## Task to carry out
The expected output is every entry, repeated exactly.

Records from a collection
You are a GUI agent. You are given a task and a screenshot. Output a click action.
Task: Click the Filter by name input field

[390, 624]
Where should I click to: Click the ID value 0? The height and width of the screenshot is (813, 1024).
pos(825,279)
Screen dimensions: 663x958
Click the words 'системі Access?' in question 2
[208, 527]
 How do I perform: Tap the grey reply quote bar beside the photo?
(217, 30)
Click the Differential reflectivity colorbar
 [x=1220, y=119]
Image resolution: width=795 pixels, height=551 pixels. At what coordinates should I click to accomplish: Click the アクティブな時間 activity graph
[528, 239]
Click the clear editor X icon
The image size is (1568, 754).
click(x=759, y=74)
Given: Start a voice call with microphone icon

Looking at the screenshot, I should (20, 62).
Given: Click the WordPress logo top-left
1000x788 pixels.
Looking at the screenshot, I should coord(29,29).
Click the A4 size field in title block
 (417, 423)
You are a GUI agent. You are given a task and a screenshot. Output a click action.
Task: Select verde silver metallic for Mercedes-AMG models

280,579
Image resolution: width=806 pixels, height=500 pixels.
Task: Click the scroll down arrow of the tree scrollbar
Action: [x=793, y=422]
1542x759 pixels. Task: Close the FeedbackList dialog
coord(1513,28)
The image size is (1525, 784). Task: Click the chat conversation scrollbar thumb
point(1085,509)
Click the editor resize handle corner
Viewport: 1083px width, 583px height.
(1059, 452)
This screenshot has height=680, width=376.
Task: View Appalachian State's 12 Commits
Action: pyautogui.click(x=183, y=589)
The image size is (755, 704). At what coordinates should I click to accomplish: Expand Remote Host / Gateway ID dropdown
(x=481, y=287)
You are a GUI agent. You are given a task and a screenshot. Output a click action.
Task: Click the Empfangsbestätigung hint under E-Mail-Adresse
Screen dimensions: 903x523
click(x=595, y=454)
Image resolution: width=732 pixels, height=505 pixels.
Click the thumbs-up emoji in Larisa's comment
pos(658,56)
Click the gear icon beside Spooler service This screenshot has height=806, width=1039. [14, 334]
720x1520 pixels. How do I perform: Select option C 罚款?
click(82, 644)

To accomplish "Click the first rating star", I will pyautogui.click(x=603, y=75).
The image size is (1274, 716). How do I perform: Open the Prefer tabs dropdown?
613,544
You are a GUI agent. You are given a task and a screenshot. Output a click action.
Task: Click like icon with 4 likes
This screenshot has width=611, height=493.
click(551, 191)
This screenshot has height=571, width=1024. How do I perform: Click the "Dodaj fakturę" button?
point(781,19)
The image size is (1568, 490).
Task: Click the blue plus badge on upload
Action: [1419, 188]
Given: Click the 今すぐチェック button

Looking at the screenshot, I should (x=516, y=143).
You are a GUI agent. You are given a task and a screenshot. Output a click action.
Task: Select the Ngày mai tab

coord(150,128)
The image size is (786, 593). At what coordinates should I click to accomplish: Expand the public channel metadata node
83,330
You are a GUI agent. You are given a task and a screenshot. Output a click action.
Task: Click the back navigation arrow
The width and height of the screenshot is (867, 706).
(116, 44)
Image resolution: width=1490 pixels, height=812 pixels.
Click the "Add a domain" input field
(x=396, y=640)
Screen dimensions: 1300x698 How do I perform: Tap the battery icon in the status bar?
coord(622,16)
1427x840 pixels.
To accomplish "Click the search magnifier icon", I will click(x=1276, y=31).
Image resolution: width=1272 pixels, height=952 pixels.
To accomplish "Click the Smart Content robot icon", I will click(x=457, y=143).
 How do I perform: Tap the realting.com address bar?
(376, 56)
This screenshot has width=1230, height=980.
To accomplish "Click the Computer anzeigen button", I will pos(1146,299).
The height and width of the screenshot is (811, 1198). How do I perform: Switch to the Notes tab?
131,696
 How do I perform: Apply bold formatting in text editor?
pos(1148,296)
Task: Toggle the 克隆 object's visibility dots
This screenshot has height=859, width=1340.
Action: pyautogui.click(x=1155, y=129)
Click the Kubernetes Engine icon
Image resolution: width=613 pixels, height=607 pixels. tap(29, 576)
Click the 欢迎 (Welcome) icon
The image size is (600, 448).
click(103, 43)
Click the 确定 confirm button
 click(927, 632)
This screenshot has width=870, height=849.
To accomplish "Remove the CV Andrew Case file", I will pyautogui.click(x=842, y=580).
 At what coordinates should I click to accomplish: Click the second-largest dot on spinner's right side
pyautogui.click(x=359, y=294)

## Result of the task
You are a GUI agent. You are given a task and a screenshot. Output a click action.
Task: Click the Filter by name input field

[390, 624]
Where should I click to: Click the ID value 0? The height and width of the screenshot is (813, 1024).
pos(825,279)
Screen dimensions: 663x958
Click the words 'системі Access?' in question 2
[208, 527]
 How do I perform: Tap the grey reply quote bar beside the photo?
(217, 30)
Click the Differential reflectivity colorbar
 [x=1220, y=119]
Image resolution: width=795 pixels, height=551 pixels. At what coordinates should I click to accomplish: Click the アクティブな時間 activity graph
[528, 239]
Click the clear editor X icon
The image size is (1568, 754).
click(x=759, y=74)
Given: Start a voice call with microphone icon

Looking at the screenshot, I should (20, 62).
Given: Click the WordPress logo top-left
1000x788 pixels.
Looking at the screenshot, I should coord(29,29).
Click the A4 size field in title block
 (417, 423)
You are a GUI agent. You are given a task and a screenshot. Output a click action.
Task: Select verde silver metallic for Mercedes-AMG models

280,579
Image resolution: width=806 pixels, height=500 pixels.
Task: Click the scroll down arrow of the tree scrollbar
Action: [x=793, y=422]
1542x759 pixels. Task: Close the FeedbackList dialog
coord(1513,28)
The image size is (1525, 784). Task: Click the chat conversation scrollbar thumb
point(1085,509)
Click the editor resize handle corner
Viewport: 1083px width, 583px height.
(1059, 452)
This screenshot has height=680, width=376.
Task: View Appalachian State's 12 Commits
Action: pyautogui.click(x=183, y=589)
The image size is (755, 704). At what coordinates should I click to accomplish: Expand Remote Host / Gateway ID dropdown
(x=481, y=287)
You are a GUI agent. You are given a task and a screenshot. Output a click action.
Task: Click the Empfangsbestätigung hint under E-Mail-Adresse
Screen dimensions: 903x523
click(x=595, y=454)
Image resolution: width=732 pixels, height=505 pixels.
Click the thumbs-up emoji in Larisa's comment
pos(658,56)
Click the gear icon beside Spooler service This screenshot has height=806, width=1039. [14, 334]
720x1520 pixels. How do I perform: Select option C 罚款?
click(82, 644)

To accomplish "Click the first rating star", I will pyautogui.click(x=603, y=75).
The image size is (1274, 716). How do I perform: Open the Prefer tabs dropdown?
613,544
You are a GUI agent. You are given a task and a screenshot. Output a click action.
Task: Click like icon with 4 likes
This screenshot has width=611, height=493.
click(551, 191)
This screenshot has height=571, width=1024. How do I perform: Click the "Dodaj fakturę" button?
point(781,19)
The image size is (1568, 490).
Task: Click the blue plus badge on upload
Action: [1419, 188]
Given: Click the 今すぐチェック button

Looking at the screenshot, I should (x=516, y=143).
You are a GUI agent. You are given a task and a screenshot. Output a click action.
Task: Select the Ngày mai tab

coord(150,128)
The image size is (786, 593). At what coordinates should I click to accomplish: Expand the public channel metadata node
83,330
You are a GUI agent. You are given a task and a screenshot. Output a click action.
Task: Click the back navigation arrow
The width and height of the screenshot is (867, 706).
(116, 44)
Image resolution: width=1490 pixels, height=812 pixels.
Click the "Add a domain" input field
(x=396, y=640)
Screen dimensions: 1300x698 How do I perform: Tap the battery icon in the status bar?
coord(622,16)
1427x840 pixels.
To accomplish "Click the search magnifier icon", I will click(x=1276, y=31).
Image resolution: width=1272 pixels, height=952 pixels.
To accomplish "Click the Smart Content robot icon", I will click(x=457, y=143).
 How do I perform: Tap the realting.com address bar?
(376, 56)
This screenshot has width=1230, height=980.
To accomplish "Click the Computer anzeigen button", I will pos(1146,299).
The height and width of the screenshot is (811, 1198). How do I perform: Switch to the Notes tab?
131,696
 How do I perform: Apply bold formatting in text editor?
pos(1148,296)
Task: Toggle the 克隆 object's visibility dots
This screenshot has height=859, width=1340.
Action: pyautogui.click(x=1155, y=129)
Click the Kubernetes Engine icon
Image resolution: width=613 pixels, height=607 pixels. tap(29, 576)
Click the 欢迎 (Welcome) icon
The image size is (600, 448).
click(103, 43)
Click the 确定 confirm button
 click(927, 632)
This screenshot has width=870, height=849.
To accomplish "Remove the CV Andrew Case file", I will pyautogui.click(x=842, y=580).
 At what coordinates should I click to accomplish: Click the second-largest dot on spinner's right side
pyautogui.click(x=359, y=294)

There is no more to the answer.